------ Provided material

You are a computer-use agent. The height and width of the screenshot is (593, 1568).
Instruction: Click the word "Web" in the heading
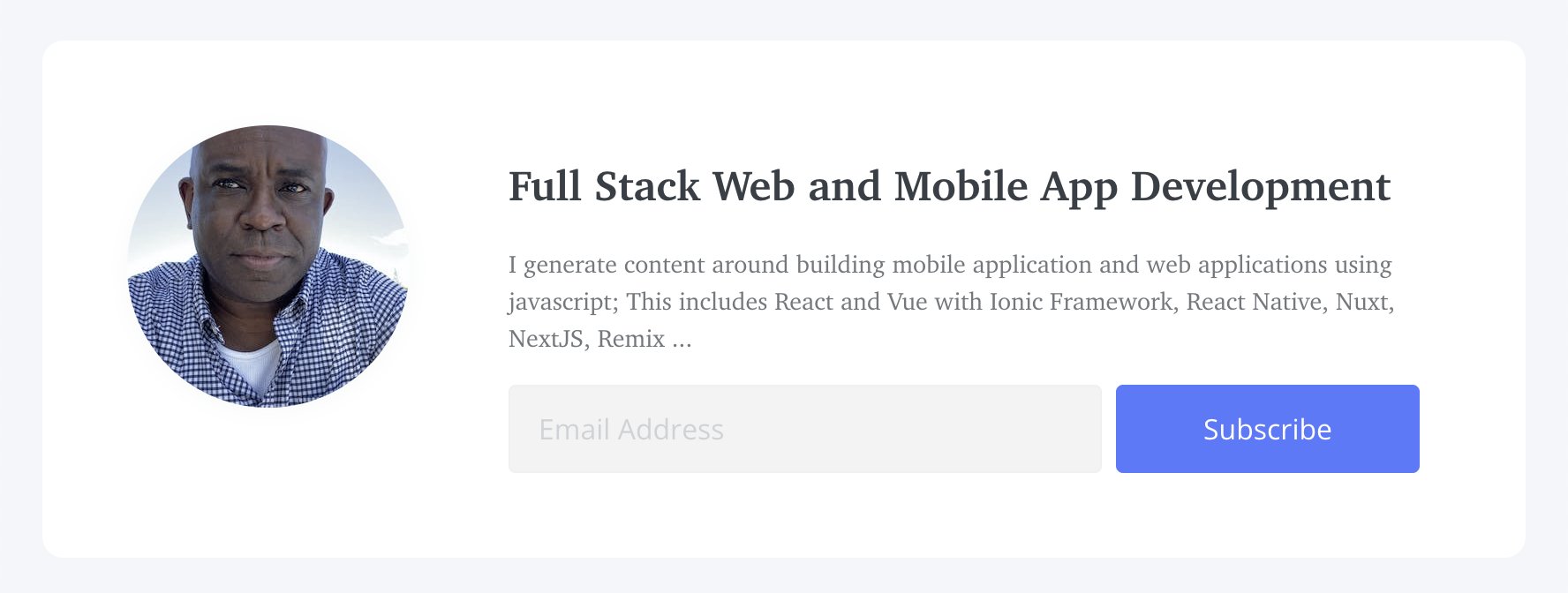point(753,187)
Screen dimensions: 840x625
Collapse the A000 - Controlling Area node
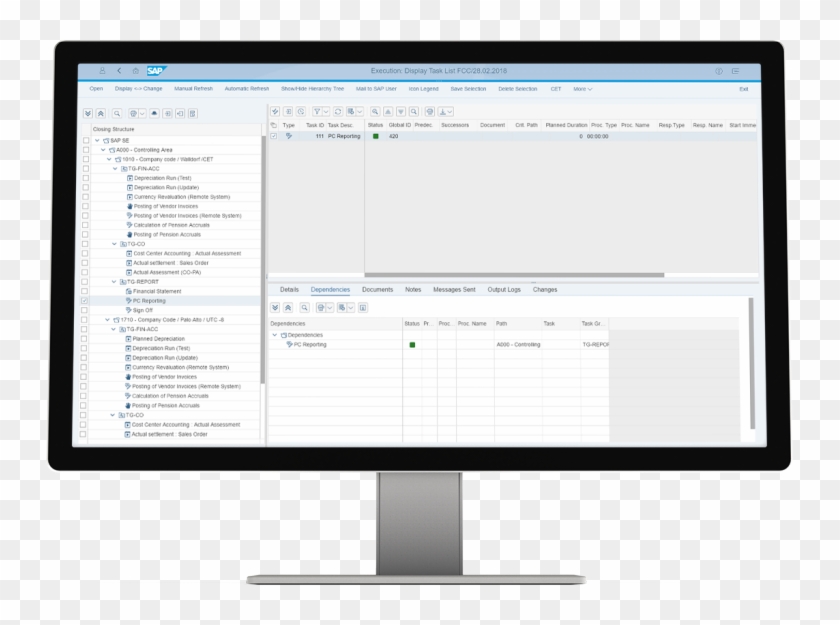coord(102,150)
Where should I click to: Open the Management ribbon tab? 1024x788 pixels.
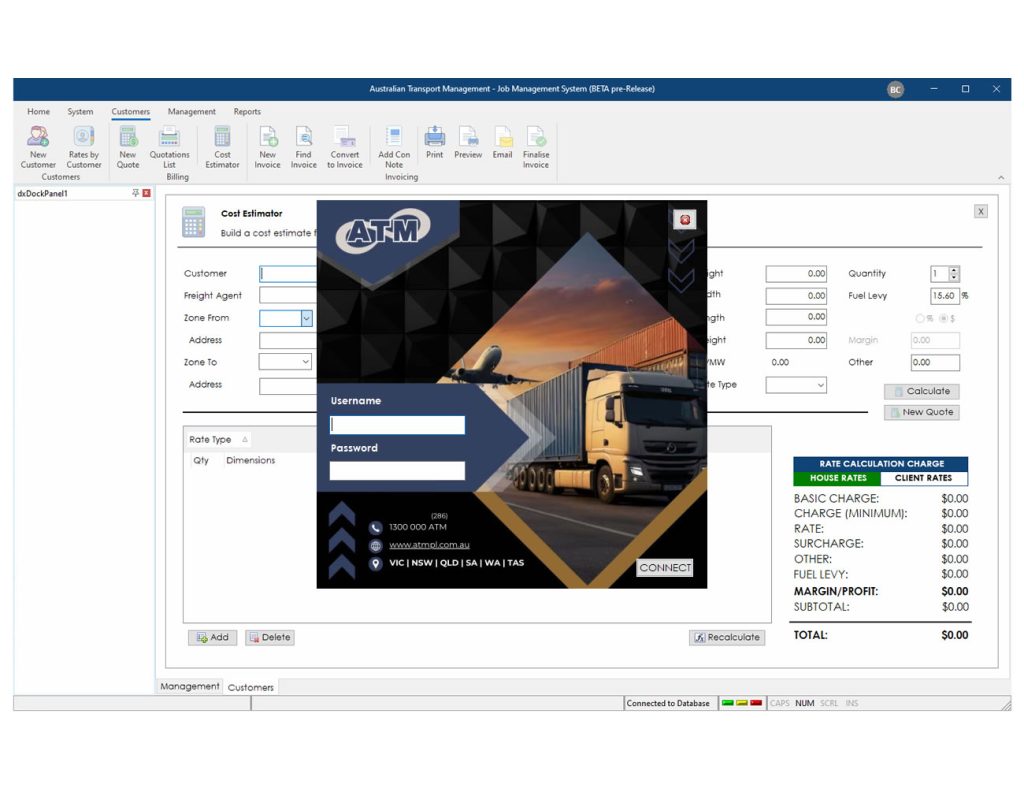pos(191,112)
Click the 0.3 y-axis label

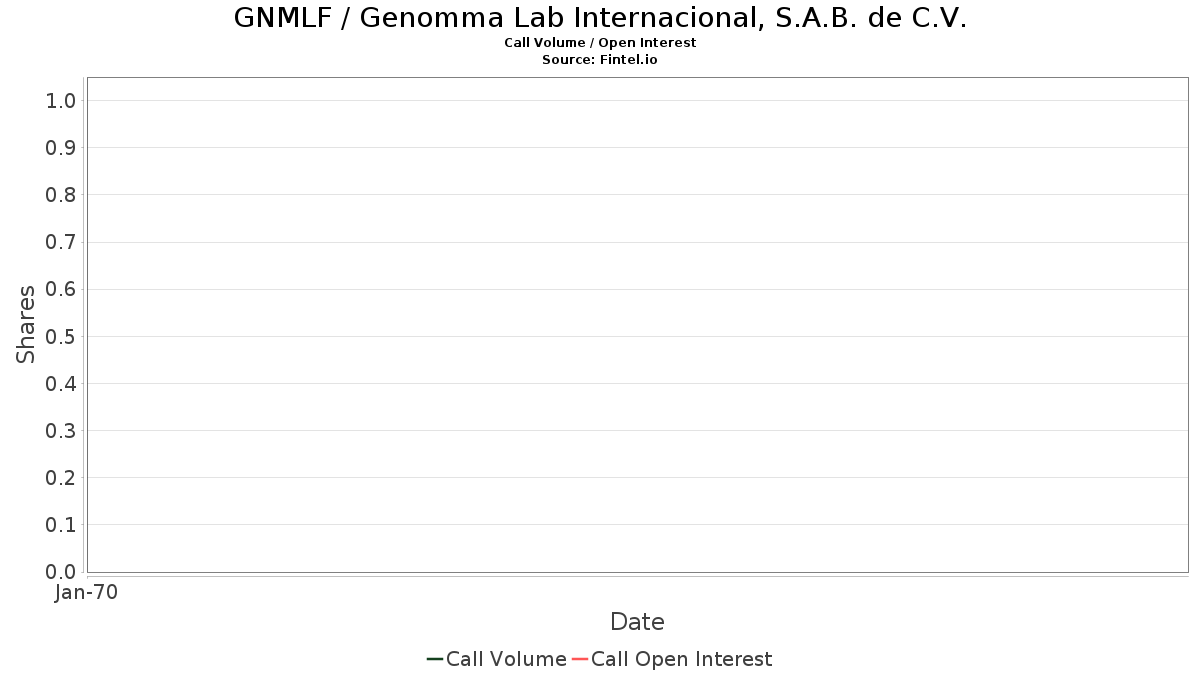tap(62, 430)
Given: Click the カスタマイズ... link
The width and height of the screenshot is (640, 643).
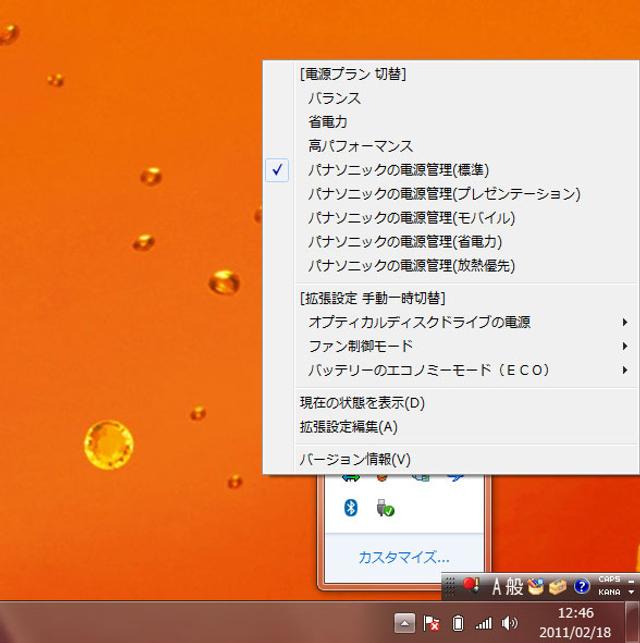Looking at the screenshot, I should [x=403, y=557].
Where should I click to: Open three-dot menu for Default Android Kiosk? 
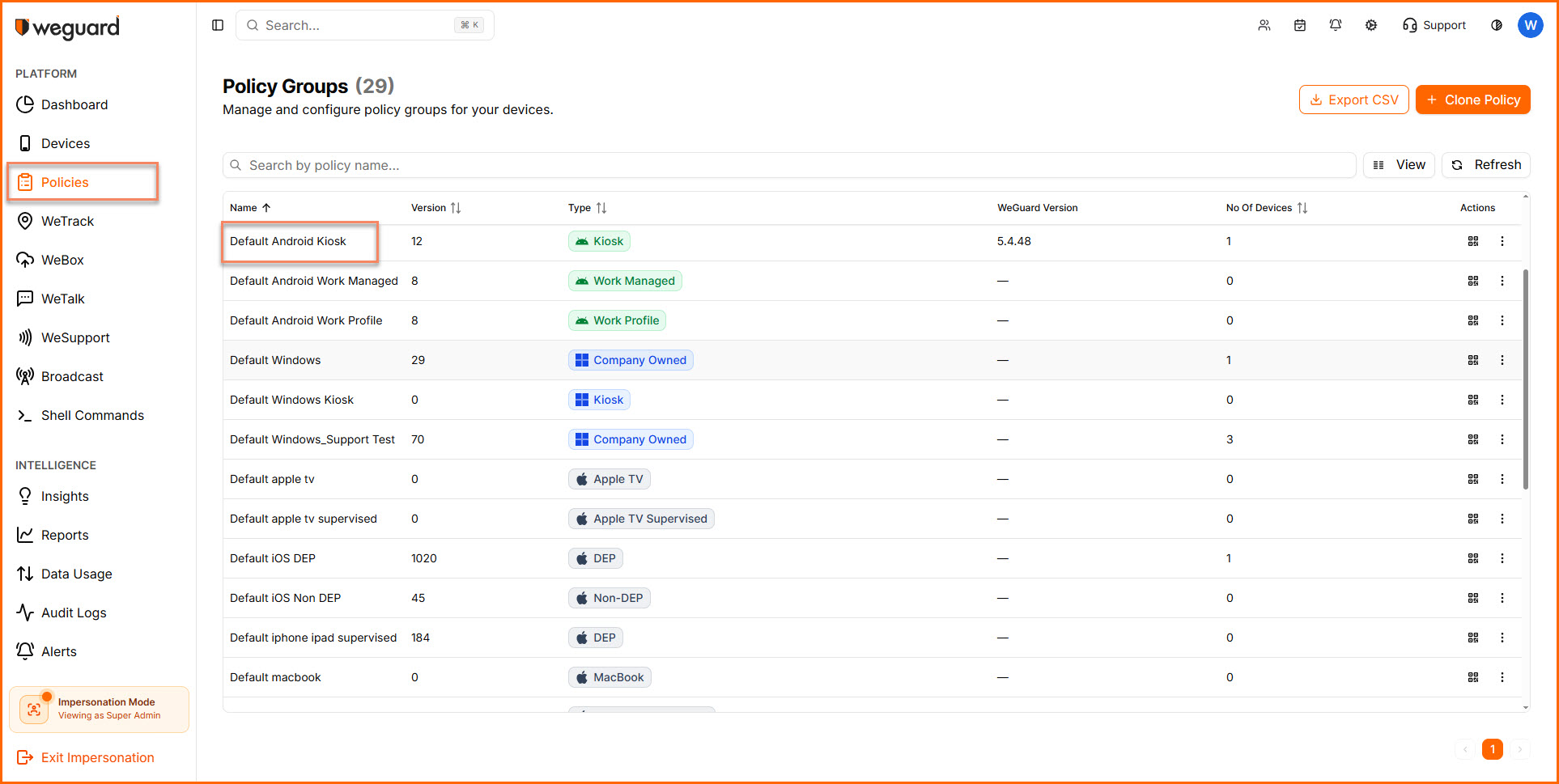pyautogui.click(x=1502, y=241)
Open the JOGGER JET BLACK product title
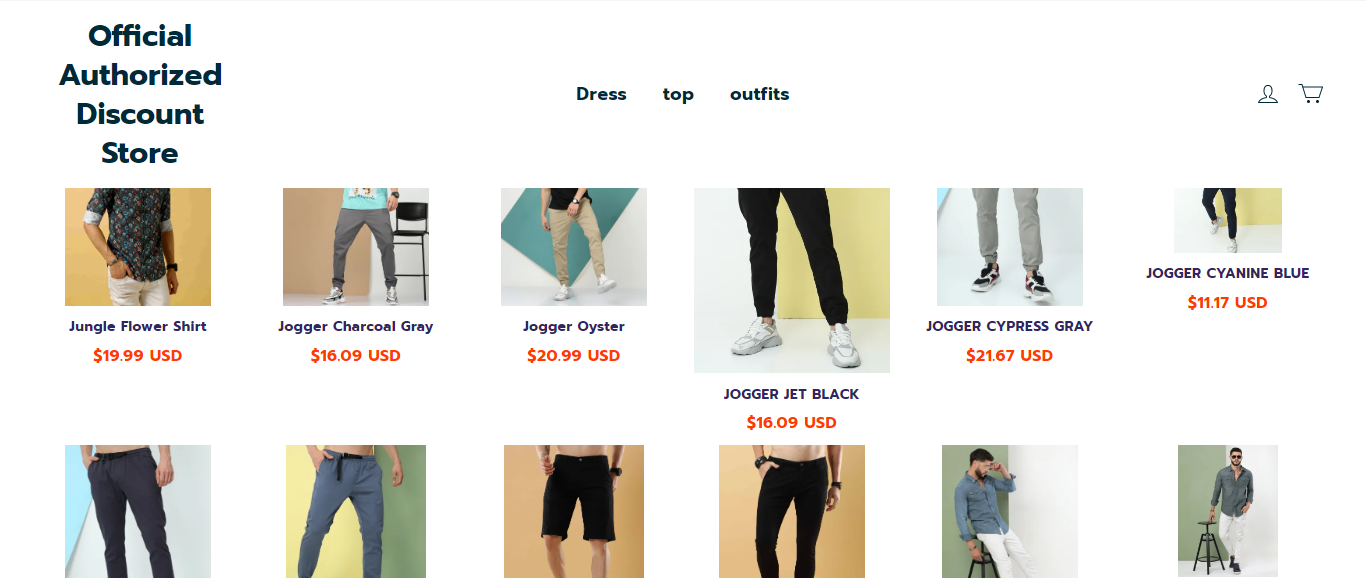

------------

▶ [Task details] Exclude all images and retype the data precisely.

▶ [Expected answer]
You are a computer-use agent. The height and width of the screenshot is (593, 1568).
Instruction: Click the word "Web" in the heading
point(753,187)
Screen dimensions: 840x625
Collapse the A000 - Controlling Area node
coord(102,150)
Where should I click to: Open the Management ribbon tab? 1024x788 pixels.
pos(191,112)
Click the 0.3 y-axis label

tap(62, 430)
Given: Click the カスタマイズ... link
The width and height of the screenshot is (640, 643).
Looking at the screenshot, I should [x=403, y=557].
Where should I click to: Open three-dot menu for Default Android Kiosk? 
pyautogui.click(x=1502, y=241)
Open the JOGGER JET BLACK product title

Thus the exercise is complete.